Page 12

Story: The Princess Match

CHAPTER 12

W ith the efficiency that had made her the youngest senior aide in royal history, Tanya checked her tablet and outlined the schedule. “We’re going to be here for two hours, Ma’am. You’re going to open the centre with the FA Chair, the England Manager, and England Captain beside you,” she said, her crisp pink shirt as perfectly pressed as her planning. “I’ve scheduled you in for an hour afterwards for player interaction and chat. There’s also talk of a kickabout for the cameras.”

“You packed my jeans and trainers?” Victoria asked.

Tanya nodded. “Of course. Then we’re going straight to your tailor for the final fitting of your suit for the upcoming state visit. The burgundy suit. The one you really liked.”

Her gran, the Queen Mother, had messaged Victoria earlier, asking how she was after the breakup. It was sweet of her. She and Victoria had always shared a close bond, even if she didn’t know all the facts of Victoria’s life.
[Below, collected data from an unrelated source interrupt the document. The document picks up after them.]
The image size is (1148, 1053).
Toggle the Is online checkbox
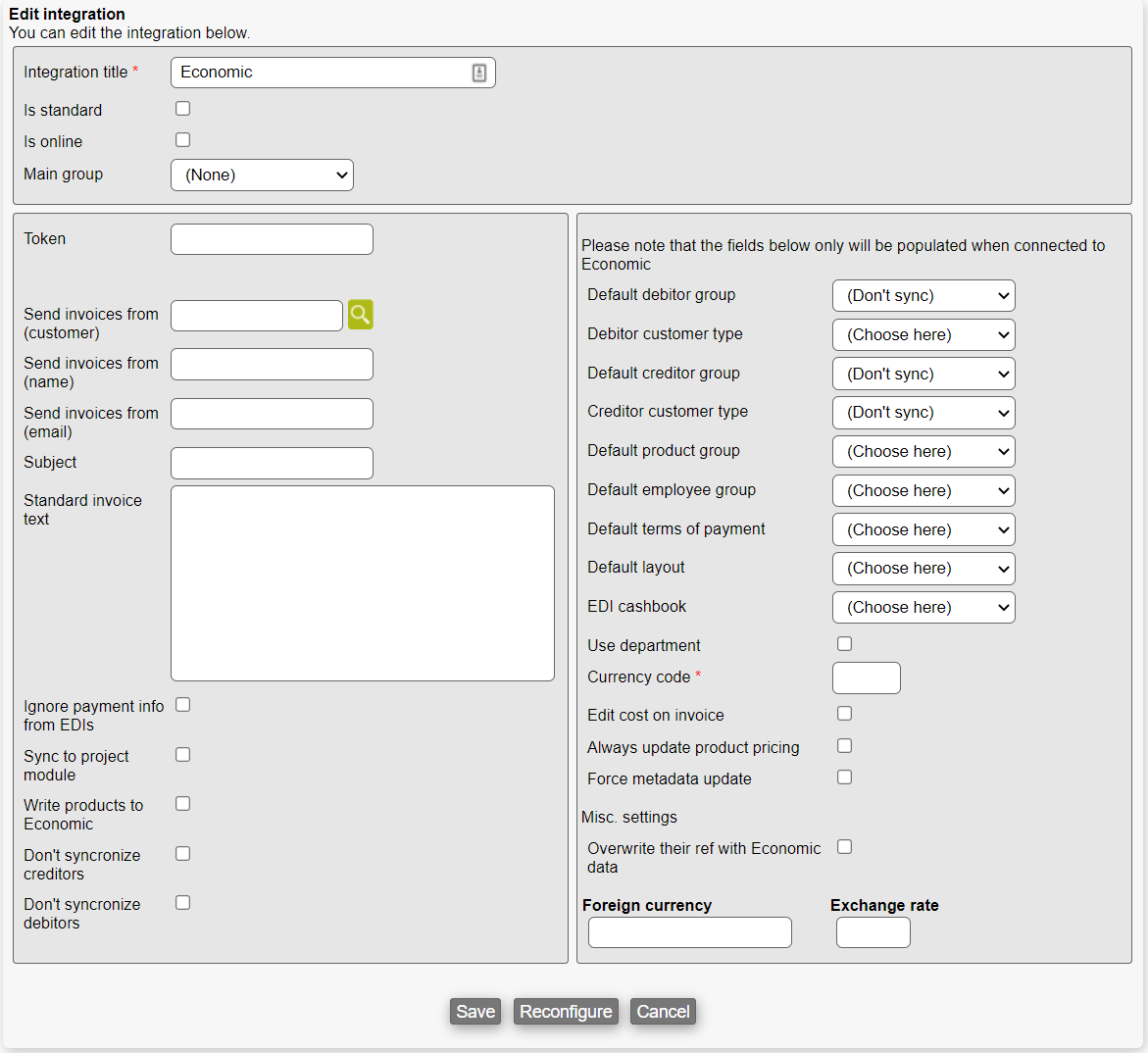[x=182, y=140]
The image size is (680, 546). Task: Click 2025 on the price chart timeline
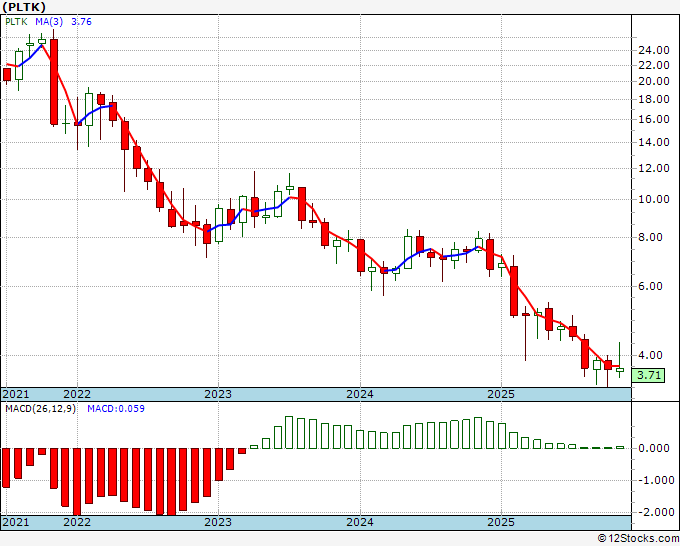[501, 395]
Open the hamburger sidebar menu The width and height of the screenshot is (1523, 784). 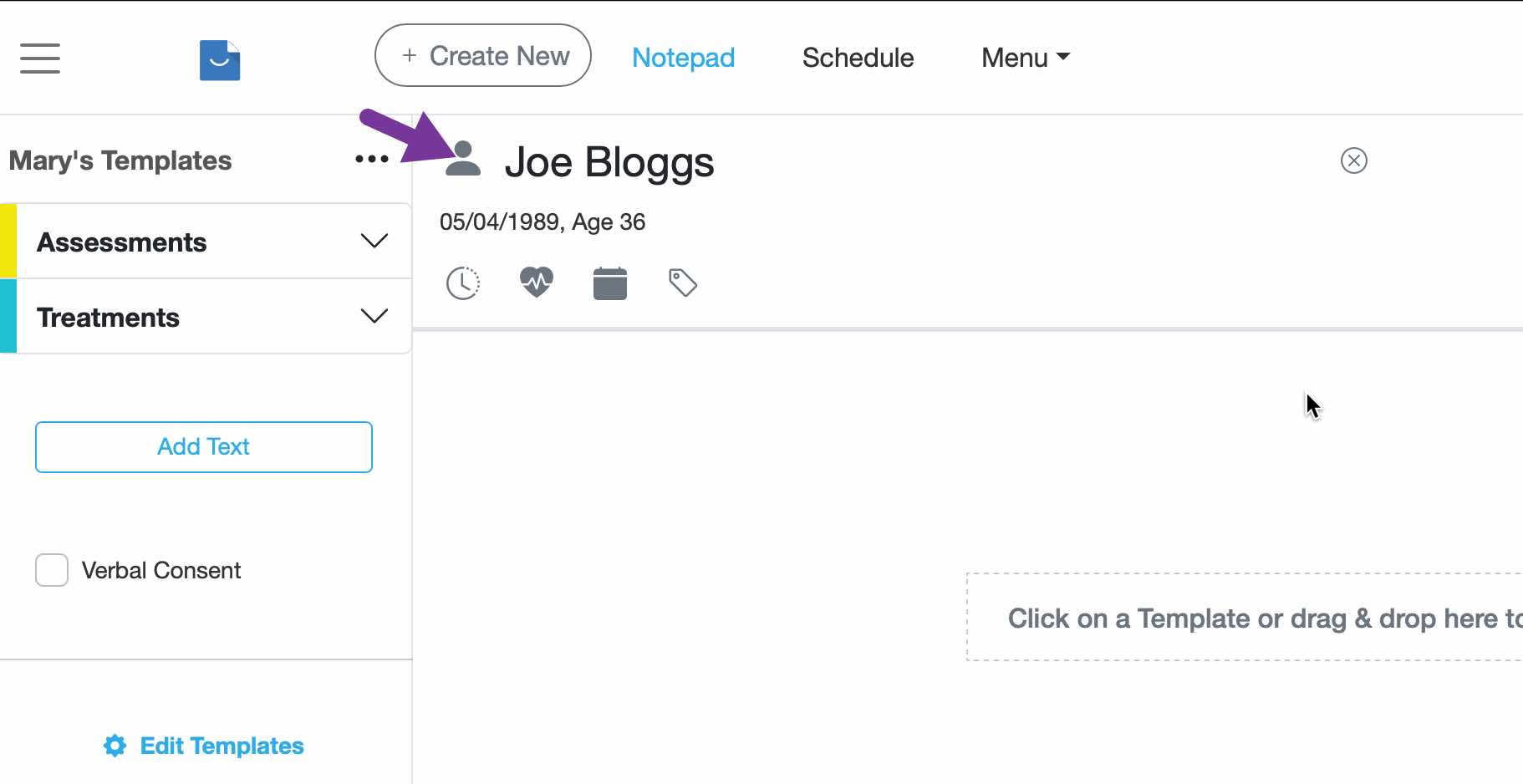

Victoria surveyed her nails, wondering for the millionth time if the pink she’d chosen — Dior’s Grace — was a little too garish. She’d agonised over it far too long yesterday. Her indecisiveness wasn’t like her at all. As her mother always said, “the country is in good hands with you at the helm. Thank goodness you were born first, and not Michael.” She wouldn’t have said that if she’d seen what a basket case Victoria was over a nail colour and her mascara choice.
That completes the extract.